Records from a dataset
_____

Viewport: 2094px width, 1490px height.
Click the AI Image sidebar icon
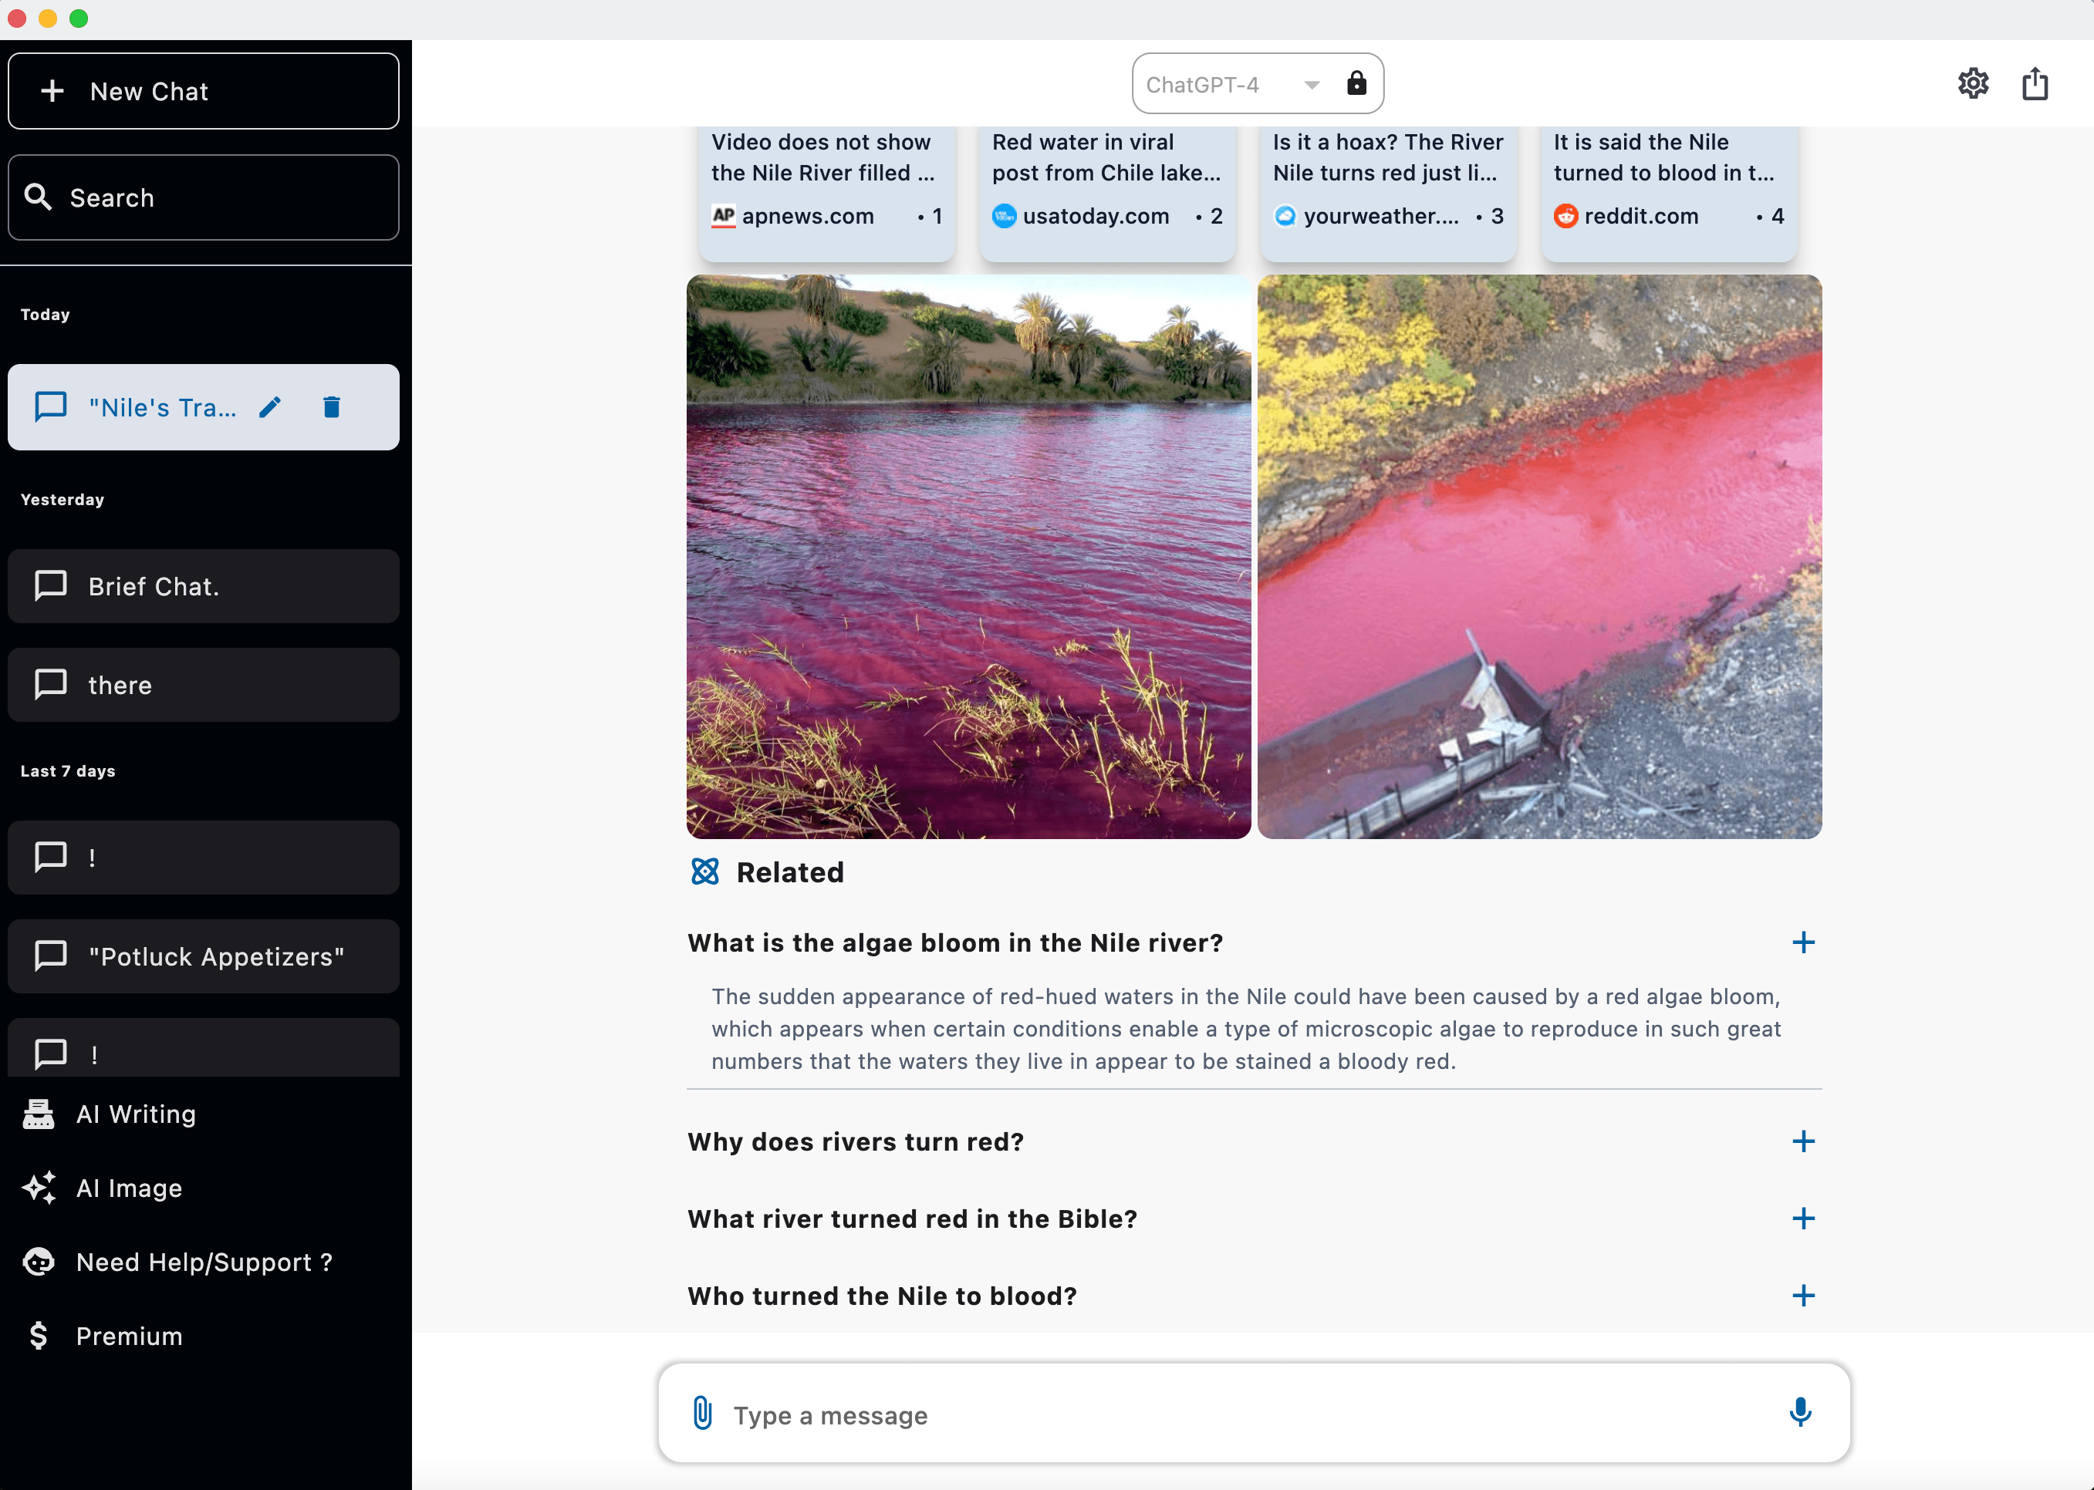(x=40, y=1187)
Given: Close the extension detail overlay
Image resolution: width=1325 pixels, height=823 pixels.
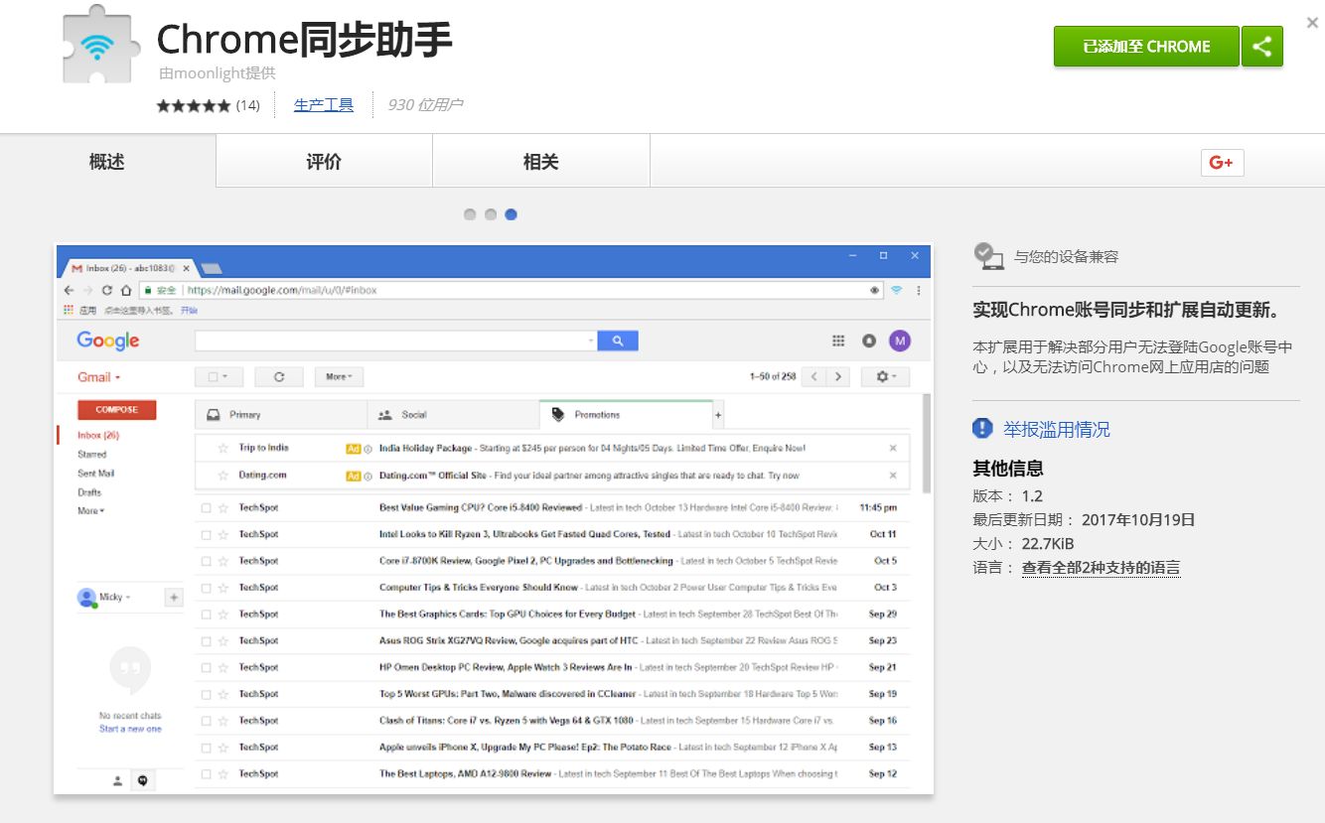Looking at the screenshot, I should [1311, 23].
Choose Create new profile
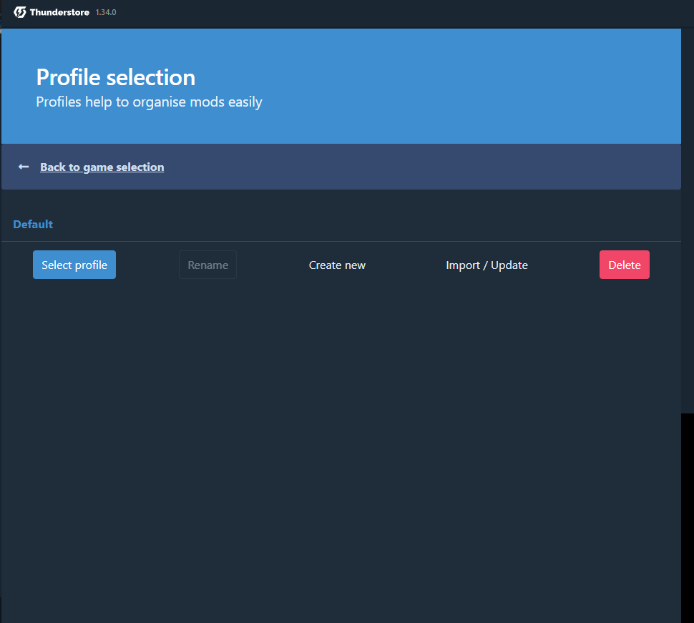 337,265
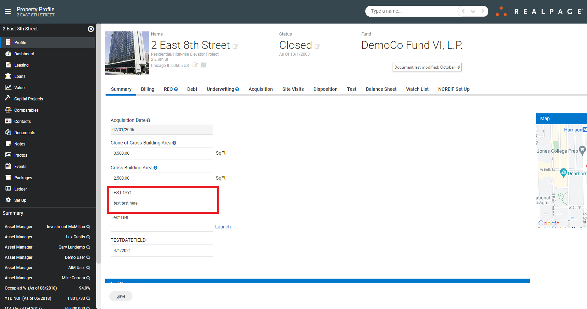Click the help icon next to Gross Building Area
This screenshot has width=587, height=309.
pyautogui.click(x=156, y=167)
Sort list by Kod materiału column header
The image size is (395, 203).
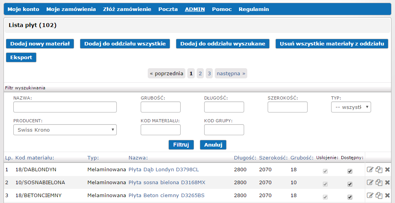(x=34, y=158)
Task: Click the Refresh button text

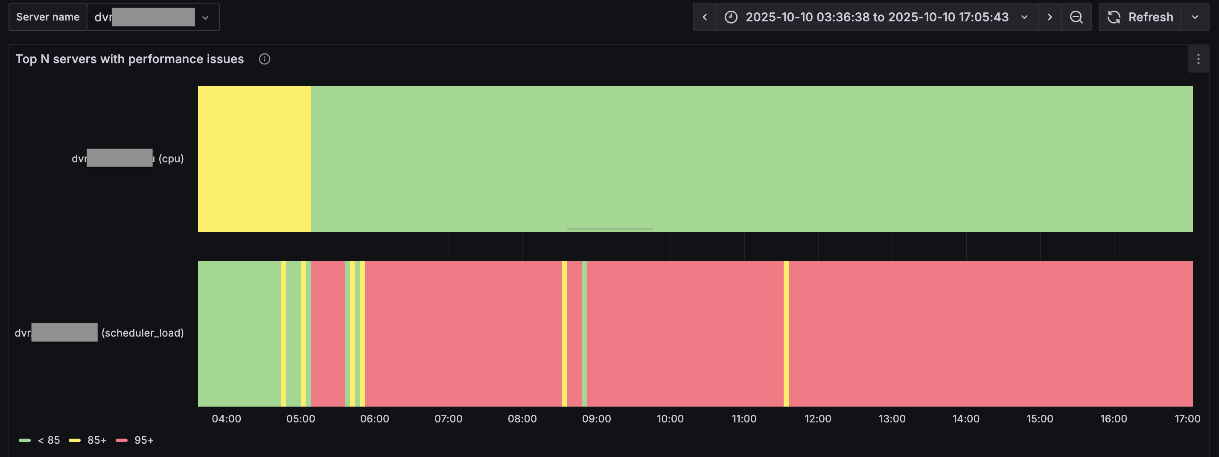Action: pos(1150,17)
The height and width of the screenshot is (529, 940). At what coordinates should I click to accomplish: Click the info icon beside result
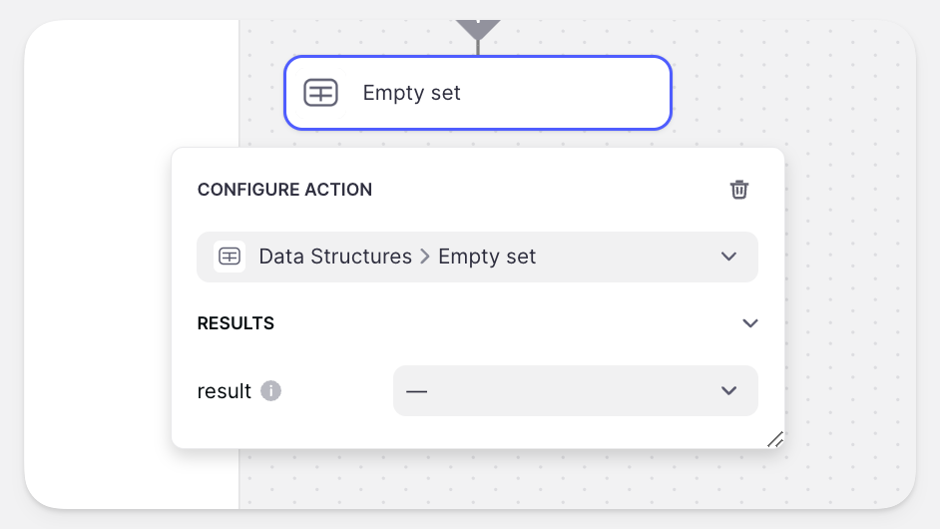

_____

Switch "sidebar" to "side panel" throughout the lines above, leaving everything else unchanged and omitting the pictures.

**Task output:**
Viewport: 2094px width, 1490px height.
Click the AI Image side panel icon
(x=40, y=1187)
Given: Close the extension detail overlay
Image resolution: width=1325 pixels, height=823 pixels.
Looking at the screenshot, I should [1311, 23].
Choose Create new profile
 337,265
Click the help icon next to Gross Building Area
This screenshot has width=587, height=309.
pyautogui.click(x=156, y=167)
Sort list by Kod materiału column header
The image size is (395, 203).
(x=34, y=158)
Task: Click the Refresh button text

Action: pos(1150,17)
The height and width of the screenshot is (529, 940). At what coordinates should I click to accomplish: Click the info icon beside result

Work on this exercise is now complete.